The bib project – part 3

You’ll probably be expecting scrap projects rather than endless thoughts about the perfect bib but a bib is actually a perfect scrap project too. So, lets just quickly look back: in part 1, we have mainly been discussing the different requirements one might have (age, material to be caught by said bib,….). In part 2, we were looking at different shapes and sizes.

Now, it is time to look at different materials.

I am actually fantasizing of a bib with multiple disposable layers of a highly absorbent and waterproof yet thin material. When the top layer is used up, you just tear it away and the next one will be ready for the next gush. Until NASA has developed this for an affordable price I will have to content myself with the fabrics available through regular fabric retailers but I would like to claim here and now that this has been my idea! I guess I should apply for a patent before announcing my brilliant ideas in such a public space. So lets have a look at other ideas for now.

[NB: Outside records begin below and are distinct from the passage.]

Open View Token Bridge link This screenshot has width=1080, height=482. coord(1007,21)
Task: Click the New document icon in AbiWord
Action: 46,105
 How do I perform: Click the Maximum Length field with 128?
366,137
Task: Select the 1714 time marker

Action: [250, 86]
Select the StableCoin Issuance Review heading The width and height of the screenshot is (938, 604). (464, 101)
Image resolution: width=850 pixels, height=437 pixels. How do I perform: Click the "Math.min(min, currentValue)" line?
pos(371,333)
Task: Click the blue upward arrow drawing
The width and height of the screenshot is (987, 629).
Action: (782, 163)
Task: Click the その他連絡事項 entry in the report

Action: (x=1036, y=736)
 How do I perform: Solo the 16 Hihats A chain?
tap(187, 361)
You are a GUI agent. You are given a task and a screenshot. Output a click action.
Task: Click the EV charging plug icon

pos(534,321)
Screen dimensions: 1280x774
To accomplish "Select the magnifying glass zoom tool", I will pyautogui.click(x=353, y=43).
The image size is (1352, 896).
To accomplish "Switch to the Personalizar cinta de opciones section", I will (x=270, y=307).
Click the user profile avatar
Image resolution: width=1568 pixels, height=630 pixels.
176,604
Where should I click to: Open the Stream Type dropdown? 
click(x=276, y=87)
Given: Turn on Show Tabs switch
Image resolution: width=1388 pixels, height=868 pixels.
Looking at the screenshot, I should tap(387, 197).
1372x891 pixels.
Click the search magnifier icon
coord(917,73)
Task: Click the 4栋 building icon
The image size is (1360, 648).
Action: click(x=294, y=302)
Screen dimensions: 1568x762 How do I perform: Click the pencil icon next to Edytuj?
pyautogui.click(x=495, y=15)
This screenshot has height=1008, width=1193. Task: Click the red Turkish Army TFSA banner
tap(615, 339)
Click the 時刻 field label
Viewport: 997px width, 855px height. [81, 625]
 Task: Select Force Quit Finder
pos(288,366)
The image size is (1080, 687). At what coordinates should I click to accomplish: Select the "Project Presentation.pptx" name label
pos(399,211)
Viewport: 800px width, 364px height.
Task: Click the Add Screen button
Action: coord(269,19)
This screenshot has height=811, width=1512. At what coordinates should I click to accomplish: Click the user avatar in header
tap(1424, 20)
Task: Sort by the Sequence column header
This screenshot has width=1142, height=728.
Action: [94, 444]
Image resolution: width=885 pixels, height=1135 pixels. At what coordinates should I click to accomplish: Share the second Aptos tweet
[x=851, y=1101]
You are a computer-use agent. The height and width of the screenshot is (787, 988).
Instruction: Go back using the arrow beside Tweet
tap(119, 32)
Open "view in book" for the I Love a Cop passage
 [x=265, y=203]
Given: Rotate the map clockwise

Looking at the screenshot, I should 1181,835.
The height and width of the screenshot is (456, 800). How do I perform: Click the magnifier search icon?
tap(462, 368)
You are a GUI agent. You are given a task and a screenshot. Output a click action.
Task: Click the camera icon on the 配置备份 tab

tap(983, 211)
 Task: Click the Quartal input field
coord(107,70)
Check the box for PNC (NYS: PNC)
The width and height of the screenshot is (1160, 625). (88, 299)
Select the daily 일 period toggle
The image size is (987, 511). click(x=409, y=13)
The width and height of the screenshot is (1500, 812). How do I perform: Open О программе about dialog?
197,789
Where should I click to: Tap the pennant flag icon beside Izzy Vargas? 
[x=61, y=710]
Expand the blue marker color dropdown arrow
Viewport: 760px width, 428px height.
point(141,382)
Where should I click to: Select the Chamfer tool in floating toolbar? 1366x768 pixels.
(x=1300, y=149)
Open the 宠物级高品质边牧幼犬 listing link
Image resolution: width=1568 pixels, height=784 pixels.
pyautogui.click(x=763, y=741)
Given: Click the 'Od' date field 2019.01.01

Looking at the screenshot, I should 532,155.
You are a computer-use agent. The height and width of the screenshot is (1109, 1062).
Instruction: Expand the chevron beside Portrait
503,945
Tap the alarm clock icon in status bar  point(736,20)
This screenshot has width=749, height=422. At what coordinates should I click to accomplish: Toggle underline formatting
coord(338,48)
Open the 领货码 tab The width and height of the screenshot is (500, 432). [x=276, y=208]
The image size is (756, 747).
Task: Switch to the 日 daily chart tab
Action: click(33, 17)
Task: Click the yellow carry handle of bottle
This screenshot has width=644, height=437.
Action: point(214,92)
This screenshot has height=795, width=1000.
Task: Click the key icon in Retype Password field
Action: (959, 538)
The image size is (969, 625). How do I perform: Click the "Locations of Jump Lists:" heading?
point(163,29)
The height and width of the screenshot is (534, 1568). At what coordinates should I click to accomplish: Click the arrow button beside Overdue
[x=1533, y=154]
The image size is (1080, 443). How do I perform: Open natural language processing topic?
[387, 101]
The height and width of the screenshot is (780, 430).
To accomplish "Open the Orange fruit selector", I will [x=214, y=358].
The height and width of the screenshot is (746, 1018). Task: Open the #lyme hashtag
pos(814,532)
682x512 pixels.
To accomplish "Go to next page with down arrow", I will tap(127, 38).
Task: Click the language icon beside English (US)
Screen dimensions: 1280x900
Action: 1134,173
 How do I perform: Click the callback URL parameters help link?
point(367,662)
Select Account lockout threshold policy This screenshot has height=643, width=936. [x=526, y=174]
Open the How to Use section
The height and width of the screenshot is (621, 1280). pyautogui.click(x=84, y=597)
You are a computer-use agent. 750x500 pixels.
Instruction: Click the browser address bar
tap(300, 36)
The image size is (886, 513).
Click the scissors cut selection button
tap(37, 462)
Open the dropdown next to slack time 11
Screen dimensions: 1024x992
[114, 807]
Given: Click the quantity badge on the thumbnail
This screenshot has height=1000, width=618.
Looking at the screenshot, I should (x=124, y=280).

I think I have shown you the farbenmix idea of upcycling old t-shirts. Definitely a great idea for a personalised gift. Just imagine how pleased the father of the child will be when he discovers that his offspring is wearing a bib made of his old Rolling Stones T-Shirt!

However, for our purposes (remember, these posts are about sensitive matters potentially being ejected through  a baby’s mouth), thin layers of old T-shirts will just not do.

When I read the suggestion by Hamburger Liebe to use a layer of an old towel I found it a bit excessive but I did give it a try and it is – well – close to perfect for our needs.

You have already seen these twos: a layer of a nice jersey on top with an old towel at the back, both held together with a contrasting binding made of ribbing.  The pirate bib is made using the free pattern from Hamburger Liebe, however I quickly made my own pattern to be able to have the button on the side rather than at the back. Much better for tiny babies who lazily lounge around the whole day.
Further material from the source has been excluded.